*Extract to read*.
^^^^
McKinney-Green, Inc. v. Davis

Decision Date02 September 1992
Docket NumberINC,KINNEY-GREE,No. 91-2008,91-2008
Citation606 So.2d 393
Parties17 Fla. L. Week. D2055 Mc, Appellant, v. Calvin C. DAVIS, Appellee.
CourtFlorida District Court of Appeals

Robert M. Ervin and Robert M. Ervin, Jr., of Ervin, Varn, Jacobs, Odom & Ervin, Tallahassee, for appellant.

Kenneth S. Davis, Gainesville, for appellee.

SHIVERS, Judge.

McKinney-Green, Inc. ("M-G"), appealed from a final judgment in favor of Calvin C. Davis ("Davis"), the plaintiff below in an action for breach of contract and tortious interference with an advantageous business relationship. Following a non-jury trial, the trial court awarded Davis $10,000 in compensatory damages. At several stages of the proceedings below, M-G moved to terminate the litigation, alleging 1) Davis' lack of standing, 2) Davis' failure to join indispensable parties, 3) Davis' failure to allege all the elements of tortious interference, and 4) the statute of frauds. The sufficiency of the allegations in the fourth amended complaint was disputed at trial, and appellant alleges error in the trial court's denial of the motion to dismiss that complaint, as well as M-G's motions for dismissal, following the case-in-chief, and for rehearing. We reverse, holding that the trial court erred, as a matter of law, in denying M-G's motion to dismiss the fourth amended complaint as to both counts.

MOTION TO DISMISS

In reviewing the trial court's order denying appellant's motion to dismiss, we must determine whether the allegations, from the four corners of the complaint, sufficiently state one or more claims for relief. Green v. Florida East Coast Railway Co., 141 So.2d 326, 327 (Fla. 1st DCA 1962); Padovano, Fla.App.Prac. Sec. 5.4B (1992 pocket part). We are obliged to accept all well-pled allegations of the complaint as true. Rishel v. Eastern Airlines, Inc., 466 So.2d 1136, 1138 (Fla. 3d DCA 1985). With that in mind, we summarize the facts as alleged.
^^^^
*Recorded data*.

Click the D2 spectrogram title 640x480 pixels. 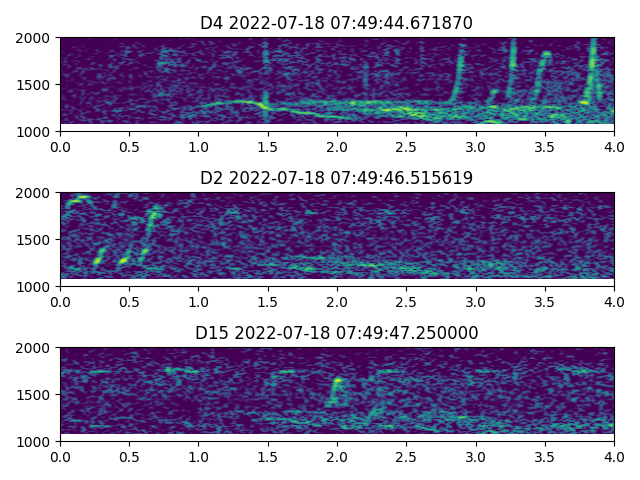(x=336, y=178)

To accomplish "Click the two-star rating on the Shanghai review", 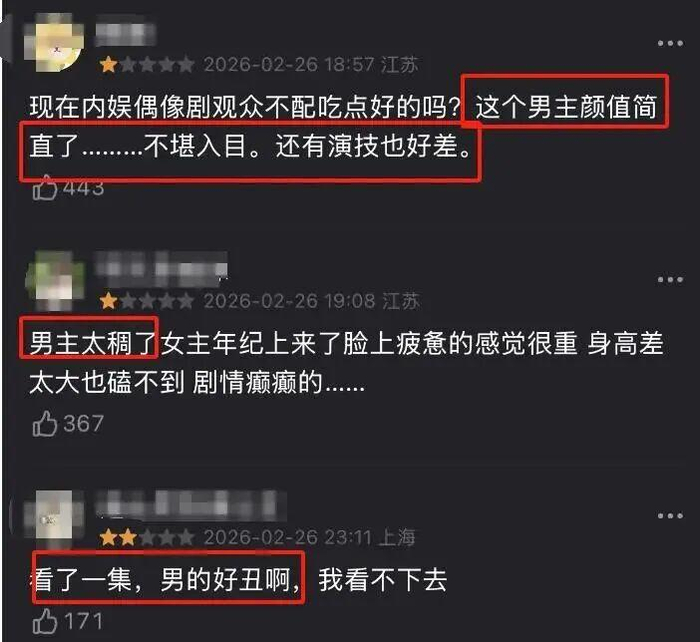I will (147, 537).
^^^^
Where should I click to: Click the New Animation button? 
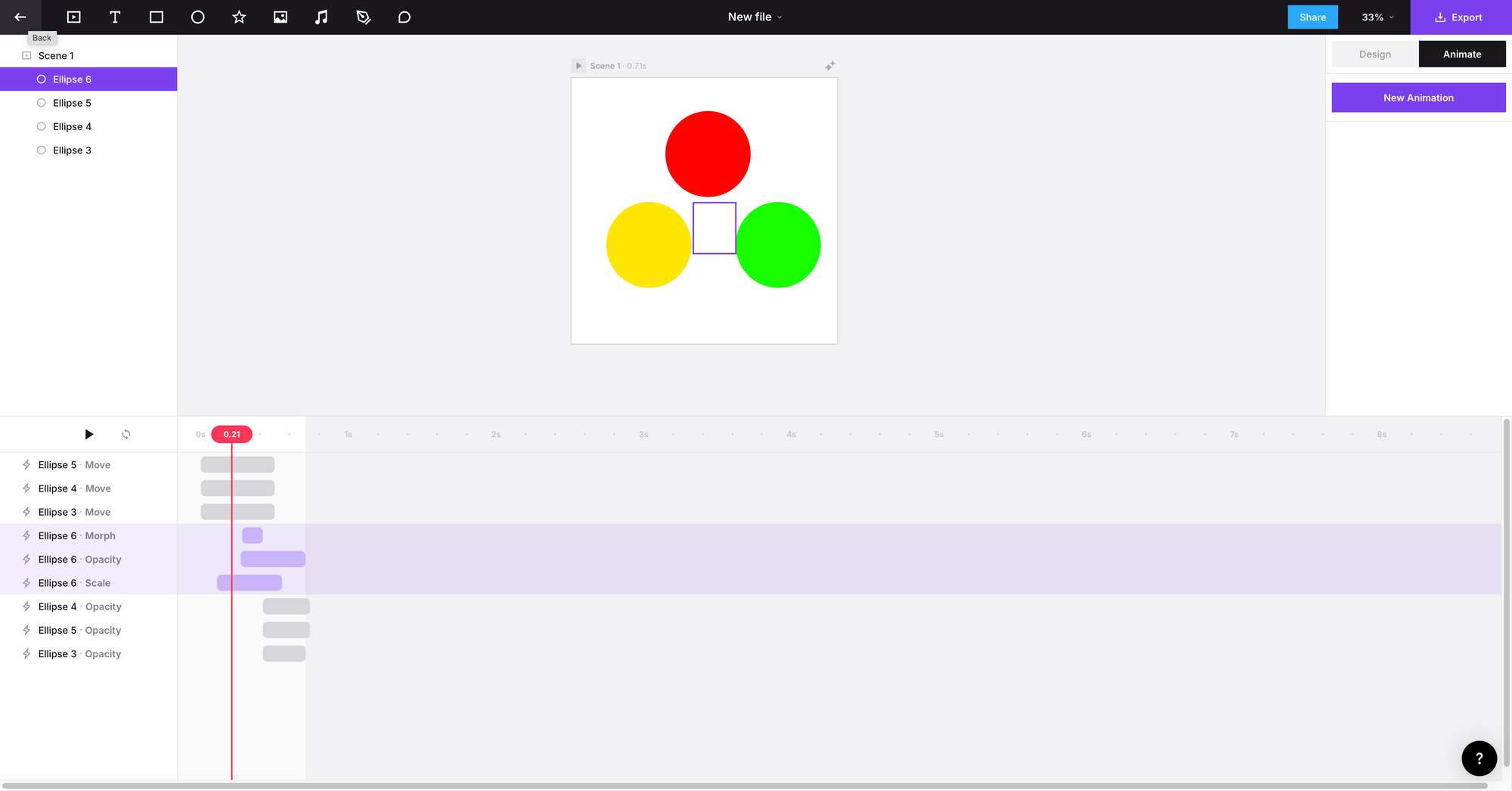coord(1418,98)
^^^^
*Tasks to perform*.
[1] Answer these questions about the court opinion:
(a) How much did the trial court award Davis in compensatory damages?
(b) Who appeared for the appellee?
(c) What is the decision date?
[2] Reproduce the part of the court opinion between "In reviewing the" and "facts as alleged.", inclusive.
None of the data is needed here.

*Results of the exercise*.
[1]
(a) $10,000
(b) Kenneth S. Davis, Gainesville
(c) 02 September 1992

[2]
In reviewing the trial court's order denying appellant's motion to dismiss, we must determine whether the allegations, from the four corners of the complaint, sufficiently state one or more claims for relief. Green v. Florida East Coast Railway Co., 141 So.2d 326, 327 (Fla. 1st DCA 1962); Padovano, Fla.App.Prac. Sec. 5.4B (1992 pocket part). We are obliged to accept all well-pled allegations of the complaint as true. Rishel v. Eastern Airlines, Inc., 466 So.2d 1136, 1138 (Fla. 3d DCA 1985). With that in mind, we summarize the facts as alleged.